If you only read one book this year, this should be it. Erik Larson’s “In the Garden of Beasts” is phenomenal – engrossing, disturbing, and fascinating.
The book provides a riveting account of the real-life exploits of William Dodd and his adventurous, amorous daughter Martha after Mr. Dodd in 1933 is dispatched as U.S. ambassador to Berlin, where Adolf Hitler and his henchmen are consolidating power, ruthlessly crushing their enemies and innocents.
The ambassador’s story would make for a superb book in its own right, but what makes this book unrivaled reading is Martha Dodd’s story. Although married, she is having often simultaneous affairs with a wild cast of characters including the head of the Nazi Gestapo, a Soviet spy, a French diplomat, and the author Thomas Wolfe. She even makes nice with Hitler, who gives her the eye and kisses her hand twice. During Martha’s four years in Germany, she goes from being a fanatical Nazi lover, literally and figuratively, to hating the Nazis after witnessing one horrific episode after another.

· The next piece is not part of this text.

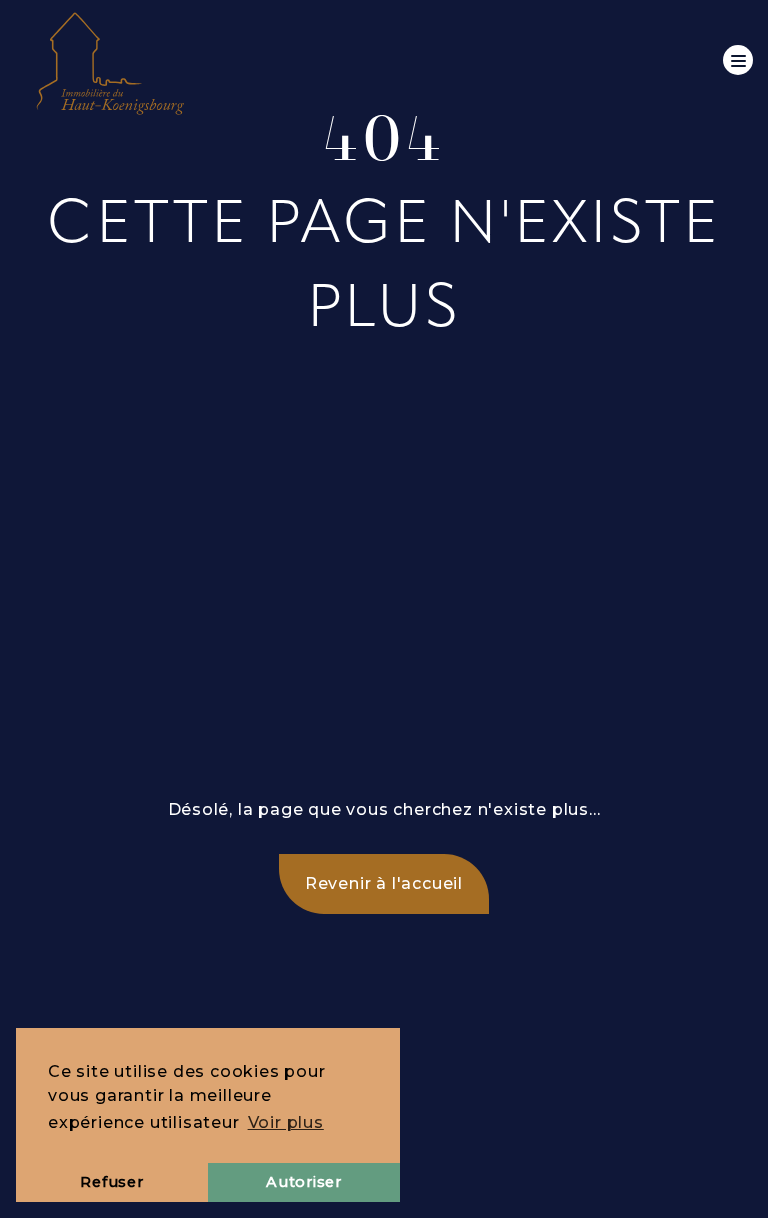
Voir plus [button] (286, 1122)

Ambassador Dodd, dismissed by many as a lightweight, initially has a soft spot for the Nazis, too – so much so, after Hitler kisses his daughter’s hand, Dodd half-jokingly tells Martha to never wash that hand again. Over time, Dodd turns into a harsh critic of the Nazis. In the end, FDR caves into pressure from the Nazis and Dodd’s envious and arrogant enemies in the State Department, replacing the ambassador with a pacifist who pushes for peace with Hitler at virtually any cost.
This terrific book stuck to my hands like glue; I could not put it down until I finished reading it. Surely it will be transformed into a blockbuster movie.